Going through the entries below, tally the lines that hold the word "computer" and state the result alone.

-- Data supplied follows --

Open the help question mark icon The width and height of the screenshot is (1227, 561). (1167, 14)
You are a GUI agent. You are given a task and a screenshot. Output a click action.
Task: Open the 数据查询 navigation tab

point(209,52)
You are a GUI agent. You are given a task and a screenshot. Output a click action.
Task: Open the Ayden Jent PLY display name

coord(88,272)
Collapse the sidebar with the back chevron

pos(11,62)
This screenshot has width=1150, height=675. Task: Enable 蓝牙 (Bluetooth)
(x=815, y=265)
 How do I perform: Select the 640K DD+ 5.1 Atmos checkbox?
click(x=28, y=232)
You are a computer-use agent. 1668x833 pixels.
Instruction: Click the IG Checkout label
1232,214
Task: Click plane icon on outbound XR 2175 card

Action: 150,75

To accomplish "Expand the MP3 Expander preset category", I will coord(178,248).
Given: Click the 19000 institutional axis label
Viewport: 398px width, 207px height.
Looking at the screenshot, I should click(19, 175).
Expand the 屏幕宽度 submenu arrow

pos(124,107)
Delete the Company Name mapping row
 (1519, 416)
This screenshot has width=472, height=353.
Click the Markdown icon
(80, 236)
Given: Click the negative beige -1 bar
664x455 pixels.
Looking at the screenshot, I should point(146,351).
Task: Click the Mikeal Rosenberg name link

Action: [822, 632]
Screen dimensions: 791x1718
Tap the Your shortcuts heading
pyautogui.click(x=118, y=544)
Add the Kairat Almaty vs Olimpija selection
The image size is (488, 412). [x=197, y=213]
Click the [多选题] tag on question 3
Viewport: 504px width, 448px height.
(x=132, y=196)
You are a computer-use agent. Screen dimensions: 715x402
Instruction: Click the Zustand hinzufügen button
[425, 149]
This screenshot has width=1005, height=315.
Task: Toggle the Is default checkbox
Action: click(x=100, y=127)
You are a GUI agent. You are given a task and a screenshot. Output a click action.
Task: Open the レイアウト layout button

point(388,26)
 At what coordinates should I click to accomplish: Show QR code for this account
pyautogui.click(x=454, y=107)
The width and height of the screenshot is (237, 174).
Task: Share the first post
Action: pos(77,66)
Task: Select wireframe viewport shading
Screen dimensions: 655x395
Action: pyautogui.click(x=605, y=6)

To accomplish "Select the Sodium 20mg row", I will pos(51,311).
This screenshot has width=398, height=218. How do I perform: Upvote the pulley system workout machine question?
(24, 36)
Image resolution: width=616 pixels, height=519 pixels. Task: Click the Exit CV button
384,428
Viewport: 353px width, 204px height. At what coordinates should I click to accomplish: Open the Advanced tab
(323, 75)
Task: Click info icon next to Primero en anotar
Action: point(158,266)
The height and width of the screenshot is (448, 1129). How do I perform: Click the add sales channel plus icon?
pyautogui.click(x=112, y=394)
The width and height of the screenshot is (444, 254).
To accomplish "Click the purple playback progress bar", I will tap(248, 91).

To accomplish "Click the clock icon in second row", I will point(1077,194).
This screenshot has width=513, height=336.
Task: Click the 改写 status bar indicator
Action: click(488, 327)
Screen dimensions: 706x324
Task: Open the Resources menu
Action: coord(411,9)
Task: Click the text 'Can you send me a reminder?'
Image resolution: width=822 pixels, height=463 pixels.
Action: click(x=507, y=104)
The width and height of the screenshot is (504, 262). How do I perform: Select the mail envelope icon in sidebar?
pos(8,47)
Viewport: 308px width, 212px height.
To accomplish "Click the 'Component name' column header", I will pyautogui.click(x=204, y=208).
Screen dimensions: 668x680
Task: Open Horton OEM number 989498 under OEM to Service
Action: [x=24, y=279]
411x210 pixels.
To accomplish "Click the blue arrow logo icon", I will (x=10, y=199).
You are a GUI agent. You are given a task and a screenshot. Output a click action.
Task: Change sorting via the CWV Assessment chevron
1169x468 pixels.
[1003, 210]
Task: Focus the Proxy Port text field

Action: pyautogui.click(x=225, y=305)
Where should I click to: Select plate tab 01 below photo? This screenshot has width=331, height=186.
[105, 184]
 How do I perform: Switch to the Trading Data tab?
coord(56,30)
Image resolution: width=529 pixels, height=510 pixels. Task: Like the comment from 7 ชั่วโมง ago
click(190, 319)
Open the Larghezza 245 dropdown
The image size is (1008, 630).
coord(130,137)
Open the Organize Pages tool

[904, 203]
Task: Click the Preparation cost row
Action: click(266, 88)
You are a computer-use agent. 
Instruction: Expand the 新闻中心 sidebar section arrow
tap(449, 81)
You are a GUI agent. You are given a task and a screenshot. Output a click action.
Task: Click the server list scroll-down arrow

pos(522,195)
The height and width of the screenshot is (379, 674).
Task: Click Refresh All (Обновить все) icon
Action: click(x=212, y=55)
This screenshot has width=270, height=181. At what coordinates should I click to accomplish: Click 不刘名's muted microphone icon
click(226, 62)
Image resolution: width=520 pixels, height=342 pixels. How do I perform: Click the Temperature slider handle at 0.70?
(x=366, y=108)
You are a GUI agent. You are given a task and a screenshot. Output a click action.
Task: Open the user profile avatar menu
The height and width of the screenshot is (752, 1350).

-- Data supplied concluded --

- _Response area_
3